Back to Case Studies

Turning a fragmented licensing portal into a searchable, enriched directory and market analysis of California sterile compounding capacity.

Overview

In 2024, I built an interactive research application that scraped the California Board of Pharmacy license verification portal to collect every active sterile compounding license, enriched each record using publicly available information, and delivered both (1) a searchable directory for safer sourcing and (2) an analytical report on California's sterile compounding market structure.

The outcome is a decision-ready dataset and application that helps providers, procurement teams, and analysts answer a deceptively hard question: "Who is actually licensed to provide sterile compounded drugs in California, and what can they do?"

Context / Risk

Sterile compounding supports critical therapies such as injections, infusions, and ophthalmic preparations. When legitimate access is limited, patients and providers face pressure to take shortcuts: sourcing from unsafe channels, purchasing unapproved chemicals, or rationing expired supplies. These behaviors increase patient harm and create legal and regulatory risk.

California is a high-demand market with a large population, but sterile access is constrained. The public licensing data exists, yet it is not packaged in a way that supports real-world sourcing, oversight, or market understanding.

The Problem

Patients, providers, and sourcing teams must navigate a patchwork of state licensing portals to identify eligible sterile compounders. Even within a single state, the information is difficult to use operationally.

  • Discovery is hard: the licensing portal is not designed for targeted sourcing (specialty, condition, service type).
  • Capabilities are missing: licensure alone does not explain what the pharmacy actually compounds or who they serve.
  • Market visibility is poor: it is difficult to quantify capacity constraints or geographic distribution.
  • Procurement decisions suffer: teams waste time on irrelevant listings and still miss viable options.
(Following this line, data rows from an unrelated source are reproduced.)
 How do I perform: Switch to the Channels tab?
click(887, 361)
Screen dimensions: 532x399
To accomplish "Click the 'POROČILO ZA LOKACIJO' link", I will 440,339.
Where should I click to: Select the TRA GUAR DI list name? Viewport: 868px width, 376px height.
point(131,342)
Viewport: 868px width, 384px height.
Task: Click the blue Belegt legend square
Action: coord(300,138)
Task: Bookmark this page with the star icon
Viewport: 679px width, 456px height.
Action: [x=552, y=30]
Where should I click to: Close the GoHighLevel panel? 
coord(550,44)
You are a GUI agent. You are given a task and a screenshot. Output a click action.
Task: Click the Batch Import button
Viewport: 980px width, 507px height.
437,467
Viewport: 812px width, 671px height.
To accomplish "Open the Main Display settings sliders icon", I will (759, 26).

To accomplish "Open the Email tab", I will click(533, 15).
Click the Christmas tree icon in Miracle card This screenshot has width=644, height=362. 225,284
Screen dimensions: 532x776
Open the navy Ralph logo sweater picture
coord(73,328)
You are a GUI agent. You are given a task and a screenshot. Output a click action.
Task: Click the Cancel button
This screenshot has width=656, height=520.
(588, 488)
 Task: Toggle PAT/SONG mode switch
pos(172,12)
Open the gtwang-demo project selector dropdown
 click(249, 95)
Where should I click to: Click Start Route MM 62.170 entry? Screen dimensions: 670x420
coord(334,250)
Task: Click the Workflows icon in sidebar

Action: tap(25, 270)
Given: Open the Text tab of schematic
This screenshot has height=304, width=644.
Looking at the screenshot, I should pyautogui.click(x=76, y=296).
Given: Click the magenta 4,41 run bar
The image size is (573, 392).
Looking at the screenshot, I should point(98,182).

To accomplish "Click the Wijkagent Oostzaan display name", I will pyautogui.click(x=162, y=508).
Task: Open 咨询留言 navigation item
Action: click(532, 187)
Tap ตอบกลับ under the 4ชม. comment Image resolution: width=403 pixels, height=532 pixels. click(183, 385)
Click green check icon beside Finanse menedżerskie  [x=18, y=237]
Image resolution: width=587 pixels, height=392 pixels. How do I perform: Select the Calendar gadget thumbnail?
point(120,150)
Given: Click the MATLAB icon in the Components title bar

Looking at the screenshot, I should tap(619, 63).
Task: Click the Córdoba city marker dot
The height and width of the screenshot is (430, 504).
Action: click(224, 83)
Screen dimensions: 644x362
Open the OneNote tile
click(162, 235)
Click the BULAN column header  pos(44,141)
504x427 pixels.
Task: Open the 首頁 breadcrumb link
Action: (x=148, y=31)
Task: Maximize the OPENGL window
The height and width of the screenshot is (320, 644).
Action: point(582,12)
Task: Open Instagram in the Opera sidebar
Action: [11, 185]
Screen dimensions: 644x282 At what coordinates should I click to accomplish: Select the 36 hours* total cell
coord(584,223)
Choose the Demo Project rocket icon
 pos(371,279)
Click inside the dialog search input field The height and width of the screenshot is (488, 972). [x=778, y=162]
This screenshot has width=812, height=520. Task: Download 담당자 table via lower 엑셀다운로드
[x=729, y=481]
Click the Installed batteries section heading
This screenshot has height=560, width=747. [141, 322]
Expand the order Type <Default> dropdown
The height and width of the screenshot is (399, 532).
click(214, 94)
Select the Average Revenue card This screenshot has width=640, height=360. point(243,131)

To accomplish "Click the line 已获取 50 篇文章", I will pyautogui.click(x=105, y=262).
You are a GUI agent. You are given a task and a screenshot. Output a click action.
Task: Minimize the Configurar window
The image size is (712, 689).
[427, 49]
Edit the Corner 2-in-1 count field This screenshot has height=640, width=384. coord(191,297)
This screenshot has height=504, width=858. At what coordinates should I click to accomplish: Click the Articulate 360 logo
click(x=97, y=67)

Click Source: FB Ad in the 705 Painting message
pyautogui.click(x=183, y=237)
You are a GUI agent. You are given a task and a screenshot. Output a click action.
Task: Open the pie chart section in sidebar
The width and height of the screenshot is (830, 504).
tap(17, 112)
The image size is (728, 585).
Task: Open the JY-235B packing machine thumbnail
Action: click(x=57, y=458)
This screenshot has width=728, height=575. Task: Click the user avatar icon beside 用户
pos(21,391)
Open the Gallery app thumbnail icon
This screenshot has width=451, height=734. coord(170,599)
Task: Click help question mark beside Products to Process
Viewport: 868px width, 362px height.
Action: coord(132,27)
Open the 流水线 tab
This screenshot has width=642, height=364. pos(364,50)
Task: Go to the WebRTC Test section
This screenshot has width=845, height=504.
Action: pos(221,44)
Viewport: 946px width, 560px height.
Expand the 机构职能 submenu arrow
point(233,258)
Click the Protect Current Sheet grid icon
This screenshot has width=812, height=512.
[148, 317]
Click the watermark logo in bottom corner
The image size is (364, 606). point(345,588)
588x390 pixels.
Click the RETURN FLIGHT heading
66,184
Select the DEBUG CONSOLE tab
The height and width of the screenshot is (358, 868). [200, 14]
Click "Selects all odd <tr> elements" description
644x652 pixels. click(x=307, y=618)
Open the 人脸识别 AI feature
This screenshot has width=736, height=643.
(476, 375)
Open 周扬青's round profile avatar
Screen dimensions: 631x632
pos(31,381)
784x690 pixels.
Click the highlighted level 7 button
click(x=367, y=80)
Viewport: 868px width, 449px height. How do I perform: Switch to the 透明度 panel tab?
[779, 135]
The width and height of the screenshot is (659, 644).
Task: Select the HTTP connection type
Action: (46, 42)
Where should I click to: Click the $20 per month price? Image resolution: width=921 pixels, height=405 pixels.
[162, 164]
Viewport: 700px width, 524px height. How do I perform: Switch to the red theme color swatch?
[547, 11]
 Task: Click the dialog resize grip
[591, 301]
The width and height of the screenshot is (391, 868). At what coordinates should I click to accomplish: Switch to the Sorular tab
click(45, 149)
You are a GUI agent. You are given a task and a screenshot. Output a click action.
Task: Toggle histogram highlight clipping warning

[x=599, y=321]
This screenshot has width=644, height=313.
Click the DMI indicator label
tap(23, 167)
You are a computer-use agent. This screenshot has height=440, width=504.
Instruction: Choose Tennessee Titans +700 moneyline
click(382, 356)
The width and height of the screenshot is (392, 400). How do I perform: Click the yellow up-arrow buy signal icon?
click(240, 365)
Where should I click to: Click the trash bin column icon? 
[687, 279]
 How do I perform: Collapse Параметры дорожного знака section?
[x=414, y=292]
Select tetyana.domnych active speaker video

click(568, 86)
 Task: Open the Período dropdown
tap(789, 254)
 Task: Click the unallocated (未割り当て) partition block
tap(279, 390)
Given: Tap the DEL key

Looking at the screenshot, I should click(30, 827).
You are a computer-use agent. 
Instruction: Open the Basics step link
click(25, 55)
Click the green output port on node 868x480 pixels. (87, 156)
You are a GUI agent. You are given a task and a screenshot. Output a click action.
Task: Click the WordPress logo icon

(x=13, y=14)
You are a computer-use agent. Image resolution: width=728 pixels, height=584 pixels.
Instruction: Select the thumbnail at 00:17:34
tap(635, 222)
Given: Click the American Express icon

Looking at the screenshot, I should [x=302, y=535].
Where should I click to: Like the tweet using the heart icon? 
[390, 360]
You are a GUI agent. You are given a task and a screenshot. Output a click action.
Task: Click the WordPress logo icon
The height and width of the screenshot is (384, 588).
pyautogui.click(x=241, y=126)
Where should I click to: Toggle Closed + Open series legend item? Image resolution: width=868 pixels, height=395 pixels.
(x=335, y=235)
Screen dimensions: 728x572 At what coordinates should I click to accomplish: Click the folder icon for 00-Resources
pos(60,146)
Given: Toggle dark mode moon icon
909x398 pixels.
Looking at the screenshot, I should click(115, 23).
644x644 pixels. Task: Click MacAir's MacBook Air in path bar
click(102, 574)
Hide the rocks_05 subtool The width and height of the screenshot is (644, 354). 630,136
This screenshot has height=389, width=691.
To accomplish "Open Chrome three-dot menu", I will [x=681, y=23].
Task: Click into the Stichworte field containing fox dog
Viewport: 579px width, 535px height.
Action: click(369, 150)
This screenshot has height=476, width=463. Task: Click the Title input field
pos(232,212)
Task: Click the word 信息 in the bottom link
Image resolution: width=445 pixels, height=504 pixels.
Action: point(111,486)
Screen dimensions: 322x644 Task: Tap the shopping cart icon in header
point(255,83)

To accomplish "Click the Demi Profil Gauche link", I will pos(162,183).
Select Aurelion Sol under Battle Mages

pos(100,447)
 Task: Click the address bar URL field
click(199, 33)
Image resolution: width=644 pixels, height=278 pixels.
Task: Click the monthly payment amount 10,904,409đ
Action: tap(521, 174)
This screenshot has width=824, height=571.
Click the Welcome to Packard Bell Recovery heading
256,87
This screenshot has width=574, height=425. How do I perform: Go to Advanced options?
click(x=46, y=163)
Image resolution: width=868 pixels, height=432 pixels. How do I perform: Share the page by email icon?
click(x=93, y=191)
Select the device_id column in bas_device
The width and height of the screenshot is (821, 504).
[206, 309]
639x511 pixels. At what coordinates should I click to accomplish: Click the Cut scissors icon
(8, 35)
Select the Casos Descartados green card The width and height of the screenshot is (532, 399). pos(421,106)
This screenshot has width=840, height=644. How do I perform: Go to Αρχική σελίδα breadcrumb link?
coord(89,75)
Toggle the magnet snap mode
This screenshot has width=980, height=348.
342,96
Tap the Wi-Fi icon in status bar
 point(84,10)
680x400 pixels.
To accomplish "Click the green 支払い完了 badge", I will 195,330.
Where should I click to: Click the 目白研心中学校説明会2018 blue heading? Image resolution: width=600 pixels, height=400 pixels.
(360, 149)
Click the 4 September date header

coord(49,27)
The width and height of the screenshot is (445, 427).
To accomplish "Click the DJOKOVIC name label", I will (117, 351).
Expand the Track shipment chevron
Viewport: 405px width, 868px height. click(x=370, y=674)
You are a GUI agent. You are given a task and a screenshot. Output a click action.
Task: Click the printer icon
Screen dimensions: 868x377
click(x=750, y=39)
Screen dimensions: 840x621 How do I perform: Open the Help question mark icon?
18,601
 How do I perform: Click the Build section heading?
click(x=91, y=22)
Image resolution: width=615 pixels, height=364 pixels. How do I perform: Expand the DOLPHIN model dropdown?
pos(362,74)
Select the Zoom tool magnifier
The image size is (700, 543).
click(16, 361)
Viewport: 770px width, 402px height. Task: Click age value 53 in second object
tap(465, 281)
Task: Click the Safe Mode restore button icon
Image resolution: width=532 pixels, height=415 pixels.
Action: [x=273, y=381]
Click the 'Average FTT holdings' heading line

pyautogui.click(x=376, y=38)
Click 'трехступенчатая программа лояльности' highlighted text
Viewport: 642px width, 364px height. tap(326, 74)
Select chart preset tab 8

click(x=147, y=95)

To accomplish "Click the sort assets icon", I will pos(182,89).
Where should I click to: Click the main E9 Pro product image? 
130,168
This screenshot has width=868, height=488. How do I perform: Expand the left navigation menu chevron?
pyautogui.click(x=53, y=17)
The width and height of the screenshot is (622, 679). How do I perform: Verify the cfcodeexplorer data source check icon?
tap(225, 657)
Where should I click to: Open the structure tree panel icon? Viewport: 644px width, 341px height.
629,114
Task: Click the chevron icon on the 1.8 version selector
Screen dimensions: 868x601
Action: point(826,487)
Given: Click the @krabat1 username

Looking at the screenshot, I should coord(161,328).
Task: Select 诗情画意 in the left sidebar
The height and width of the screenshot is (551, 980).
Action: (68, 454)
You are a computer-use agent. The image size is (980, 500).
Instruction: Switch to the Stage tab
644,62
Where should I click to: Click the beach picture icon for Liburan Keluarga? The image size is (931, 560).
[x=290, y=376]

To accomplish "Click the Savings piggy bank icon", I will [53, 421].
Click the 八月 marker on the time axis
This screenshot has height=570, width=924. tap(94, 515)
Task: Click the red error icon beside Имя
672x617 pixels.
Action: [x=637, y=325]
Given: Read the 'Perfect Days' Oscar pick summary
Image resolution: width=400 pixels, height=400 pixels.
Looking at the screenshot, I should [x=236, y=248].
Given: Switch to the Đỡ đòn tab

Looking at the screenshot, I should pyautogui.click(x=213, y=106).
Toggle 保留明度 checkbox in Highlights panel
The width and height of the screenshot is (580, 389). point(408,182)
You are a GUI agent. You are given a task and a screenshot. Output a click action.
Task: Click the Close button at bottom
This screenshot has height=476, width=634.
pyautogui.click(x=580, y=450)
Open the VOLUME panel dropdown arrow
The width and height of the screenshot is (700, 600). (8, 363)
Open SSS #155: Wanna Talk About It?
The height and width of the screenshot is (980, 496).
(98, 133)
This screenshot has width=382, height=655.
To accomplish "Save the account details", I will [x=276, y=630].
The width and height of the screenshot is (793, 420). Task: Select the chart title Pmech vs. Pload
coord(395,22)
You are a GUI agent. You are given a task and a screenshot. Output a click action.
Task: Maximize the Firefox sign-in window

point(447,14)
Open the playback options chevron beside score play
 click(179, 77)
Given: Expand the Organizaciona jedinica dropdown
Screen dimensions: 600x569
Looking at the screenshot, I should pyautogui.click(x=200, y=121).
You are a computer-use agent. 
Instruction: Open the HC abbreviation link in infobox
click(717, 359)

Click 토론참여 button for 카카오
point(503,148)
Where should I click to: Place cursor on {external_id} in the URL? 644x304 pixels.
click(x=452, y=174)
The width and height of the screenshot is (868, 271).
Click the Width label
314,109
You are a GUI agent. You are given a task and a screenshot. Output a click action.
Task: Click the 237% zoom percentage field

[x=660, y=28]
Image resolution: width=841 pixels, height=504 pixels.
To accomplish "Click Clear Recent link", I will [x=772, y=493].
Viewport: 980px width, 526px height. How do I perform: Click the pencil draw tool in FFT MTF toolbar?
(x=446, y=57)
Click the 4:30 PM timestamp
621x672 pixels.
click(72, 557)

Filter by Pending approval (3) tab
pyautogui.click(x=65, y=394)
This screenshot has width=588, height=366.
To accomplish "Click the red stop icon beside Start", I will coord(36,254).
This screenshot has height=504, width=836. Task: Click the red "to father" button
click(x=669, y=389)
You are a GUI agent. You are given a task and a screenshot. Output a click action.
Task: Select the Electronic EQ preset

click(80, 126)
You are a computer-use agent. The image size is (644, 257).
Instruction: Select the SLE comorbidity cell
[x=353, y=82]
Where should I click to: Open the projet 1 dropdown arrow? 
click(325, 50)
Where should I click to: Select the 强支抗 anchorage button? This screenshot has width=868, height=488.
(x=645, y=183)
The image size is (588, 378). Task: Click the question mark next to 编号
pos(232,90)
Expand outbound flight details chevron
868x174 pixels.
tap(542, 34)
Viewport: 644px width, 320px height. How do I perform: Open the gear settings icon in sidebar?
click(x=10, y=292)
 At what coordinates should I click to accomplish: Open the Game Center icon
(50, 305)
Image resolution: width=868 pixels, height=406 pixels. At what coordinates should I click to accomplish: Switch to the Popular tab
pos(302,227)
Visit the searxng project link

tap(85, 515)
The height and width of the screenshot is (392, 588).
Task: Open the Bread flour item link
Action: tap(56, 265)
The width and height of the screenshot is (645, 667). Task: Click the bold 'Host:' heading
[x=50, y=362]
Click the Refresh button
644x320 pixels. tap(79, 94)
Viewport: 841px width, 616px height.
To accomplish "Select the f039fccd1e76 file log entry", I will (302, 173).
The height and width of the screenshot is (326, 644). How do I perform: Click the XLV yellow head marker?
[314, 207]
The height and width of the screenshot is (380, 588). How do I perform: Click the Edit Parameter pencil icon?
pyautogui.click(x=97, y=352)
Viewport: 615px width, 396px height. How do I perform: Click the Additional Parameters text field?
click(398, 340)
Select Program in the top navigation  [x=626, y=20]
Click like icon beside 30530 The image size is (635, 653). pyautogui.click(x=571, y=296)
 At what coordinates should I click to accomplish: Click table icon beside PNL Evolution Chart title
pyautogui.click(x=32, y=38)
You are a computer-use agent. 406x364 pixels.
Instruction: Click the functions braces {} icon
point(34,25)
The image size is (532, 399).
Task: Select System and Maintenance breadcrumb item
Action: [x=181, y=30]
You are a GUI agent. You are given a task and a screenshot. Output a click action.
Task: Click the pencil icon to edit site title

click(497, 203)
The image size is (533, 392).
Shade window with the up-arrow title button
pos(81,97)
Why Existing Approaches Failed

The licensing portal is optimized for one-off verification, not for sourcing workflows or market analysis. Users can look up a facility, but they cannot easily:

  • Search across the market by service capability, specialty, or condition
  • Separate patient-specific (503A) from bulk in-office (503B outsourcer) options
  • Understand what kinds of facilities hold sterile privileges (hospitals vs traditional pharmacies)
  • Analyze expiration risk and renewal cycles
  • Map geographic access and distribution

Without data extraction and enrichment, the licensing data remains "public" but not truly usable.

System Design

I designed the application as a combined directory + analysis report. The pipeline begins with extraction of California sterile compounding licenses and then enriches each listing using public web information to identify capabilities and relevance.

Data Collection

  • Scraped the California Board of Pharmacy license verification portal to collect sterile licenses
  • Standardized core fields (license type, facility name, address, city/county/zip, expiration dates)
  • Geocoded records (LAT/LONG) to enable mapping and access analysis

Enrichment Layer (Differentiator)

The licensing portal does not describe what facilities actually do. I enriched the dataset using publicly available information (websites, social profiles, and online presence) to classify and make the directory searchable by real-world capability.

  • Facility type classification: medical facility, infusion center, sterile compounding pharmacy, veterinary-only, research center
  • Service capability taxonomy: specialties, conditions served
  • Affiliations: claimed accreditations, associations, industry signals
  • Purchasing style signals: patient-specific vs bulk in-office sourcing; 503B outsourcer indicator where applicable

Product Experience

  • Interactive filters for facility type, city, specialty, condition, and accreditations
  • Searchable results table with export/download for operational use
  • Analysis tab with narrative + visualizations (license types, facility distribution, geography, expirations)

Product Views

The following screenshots show how the application supports both sourcing workflows (directory/search) and strategic understanding (market analysis).

Landing page with sidebar navigation and filters

Sidebar-driven search across licensed sterile compounders by pharmacy type (patient-specific vs bulk in-office), facility type, city, specialty, condition, and accreditations. Results are shown in an interactive table with export/download for operational use.

Sidebar facility type filter detail

Facility type filter allowing users to narrow results to specific categories such as medical facilities, infusion centers, or sterile compounding pharmacies.

Sidebar specialty type filter detail

Specialty filter to search by clinical focus areas and service capabilities enriched from public information.

Accreditation filter and results table

Accreditation filter combined with results table view, showing how filters narrow the directory to facilities with specific quality signals.

Analysis page landing with table of contents

Analysis tab combining explanatory narrative with a table of contents for navigating market insights. Designed to be readable by non-technical leaders while still audit-friendly for analysts.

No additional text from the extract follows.